The role of 10°C cold storage has already been subject to further exploration. In a porcine lung injury model using gastric fluid, lung grafts were randomly assigned to 12-h cold storage preservation at either 4°C or 10°C,11 followed by left graft transplantation and functional and metabolomic evaluation within the following 4h. Similar to previous studies, 10°C preservation led to superior functional outcomes. Even more intriguing was the fact that 10°C storage for 12h lead to better outcomes compared to minimal CIT, highlighting that 10°C may induce some reparative processes during preservation.

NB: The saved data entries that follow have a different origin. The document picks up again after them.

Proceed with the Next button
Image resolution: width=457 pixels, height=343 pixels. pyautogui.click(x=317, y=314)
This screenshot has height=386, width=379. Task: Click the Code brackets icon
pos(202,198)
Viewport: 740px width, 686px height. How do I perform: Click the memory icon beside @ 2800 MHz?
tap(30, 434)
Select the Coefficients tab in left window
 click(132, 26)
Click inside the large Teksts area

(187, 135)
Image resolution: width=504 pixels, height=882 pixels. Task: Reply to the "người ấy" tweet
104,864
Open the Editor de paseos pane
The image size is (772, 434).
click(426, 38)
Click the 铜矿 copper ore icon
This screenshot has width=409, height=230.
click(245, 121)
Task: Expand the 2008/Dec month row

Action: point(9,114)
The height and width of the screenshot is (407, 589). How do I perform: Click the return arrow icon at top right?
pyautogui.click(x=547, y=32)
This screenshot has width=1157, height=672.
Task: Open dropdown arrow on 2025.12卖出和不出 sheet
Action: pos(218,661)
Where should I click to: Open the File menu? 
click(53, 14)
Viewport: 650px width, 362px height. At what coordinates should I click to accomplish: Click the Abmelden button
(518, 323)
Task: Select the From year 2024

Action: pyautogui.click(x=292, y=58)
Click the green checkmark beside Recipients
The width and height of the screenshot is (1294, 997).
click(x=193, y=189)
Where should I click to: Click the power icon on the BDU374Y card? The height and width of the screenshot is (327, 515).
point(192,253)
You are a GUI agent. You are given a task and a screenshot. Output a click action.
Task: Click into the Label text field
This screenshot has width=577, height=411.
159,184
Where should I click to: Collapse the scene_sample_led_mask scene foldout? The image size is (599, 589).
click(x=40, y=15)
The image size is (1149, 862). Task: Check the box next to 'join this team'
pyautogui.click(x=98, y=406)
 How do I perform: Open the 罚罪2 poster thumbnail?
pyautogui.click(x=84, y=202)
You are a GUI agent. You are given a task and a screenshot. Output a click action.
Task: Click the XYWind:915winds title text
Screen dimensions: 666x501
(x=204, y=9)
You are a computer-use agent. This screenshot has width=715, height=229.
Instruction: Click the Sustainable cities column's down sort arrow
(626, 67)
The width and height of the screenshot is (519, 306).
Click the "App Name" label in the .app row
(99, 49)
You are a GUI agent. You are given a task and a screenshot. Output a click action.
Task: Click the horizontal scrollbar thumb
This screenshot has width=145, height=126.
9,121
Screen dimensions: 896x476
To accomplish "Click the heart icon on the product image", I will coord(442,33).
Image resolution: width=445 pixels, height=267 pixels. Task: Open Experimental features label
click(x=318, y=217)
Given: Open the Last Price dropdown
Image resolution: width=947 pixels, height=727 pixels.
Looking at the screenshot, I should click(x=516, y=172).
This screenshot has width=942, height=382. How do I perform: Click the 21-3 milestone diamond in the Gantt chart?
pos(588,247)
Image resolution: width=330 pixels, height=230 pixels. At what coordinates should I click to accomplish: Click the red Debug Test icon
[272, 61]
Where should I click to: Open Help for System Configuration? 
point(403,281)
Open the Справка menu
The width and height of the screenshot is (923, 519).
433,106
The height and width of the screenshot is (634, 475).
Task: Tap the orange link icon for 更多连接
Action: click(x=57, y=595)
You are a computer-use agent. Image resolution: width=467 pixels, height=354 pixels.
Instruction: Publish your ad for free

All above mentioned studies deepen our knowledge of the underlying mechanisms that can explain the effects of using a temperature of 10°C in the preservation of lung grafts. Its full-scale clinical implementation, however, has the potential to become nothing less than a game changer. It could mean reducing geographical boundaries and enabling long-distance transportation of lung, which could lead to an improved organ sharing between distant regions. It could facilitate better immunological matching especially in pre-sensitized recipients. Storage of donor lungs at 10°C would also allow specific pre-surgical preparation for recipients, i.e. immunoadsorption, antagonization of OAKs/NOAKs, etc. It could mean accepting two or more donors at the same time and delaying one of the transplants in order to spread the workload of transplant teams. And it could mean being able to ‘adjust’ the start time of transplant operations, moving nighttime transplants to during the day or moving transplant surgery to the evening after scheduled elective cases have been finished. With regard to the latter, it has been reported that nighttime transplant surgeries may lead to either greater early mortality15 and lower mid- and long-term survival rate.16

Meanwhile, another important step in this direction has been made. Ali et al. recently published an animal study in which a preservation strategy, combining a temperature of 10°C for 3 cycles of 20h plus 2 cycles of 4h of normothermic EVLP, was tested.17 This concept resulted in total preservation times of 3 days. Afterwards, the left lung was transplanted showing excellent functional results, and encouraging histological and metabolic data. Therefore, the combination of two preservation strategies may enhance the beneficial effects. However, further studies are needed to expand this idea, but the door of organ banking and ex vivo lung repair beyond several hours has been opened.

In summary, donor lung preservation methods are moving forward at a continuous and exciting pace, which will significantly change the entire field of lung transplantation. However, much effort is still needed to better understand the biological behavior of lung tissue during preservation. For now, the aforementioned studies suggest that the ideal temperature for static cold storage is 10°C, allowing longer and safer lung preservation, overcoming little by little the limits of lung transplantation.

Conflict of Interests

The authors state that they have no conflict of interests.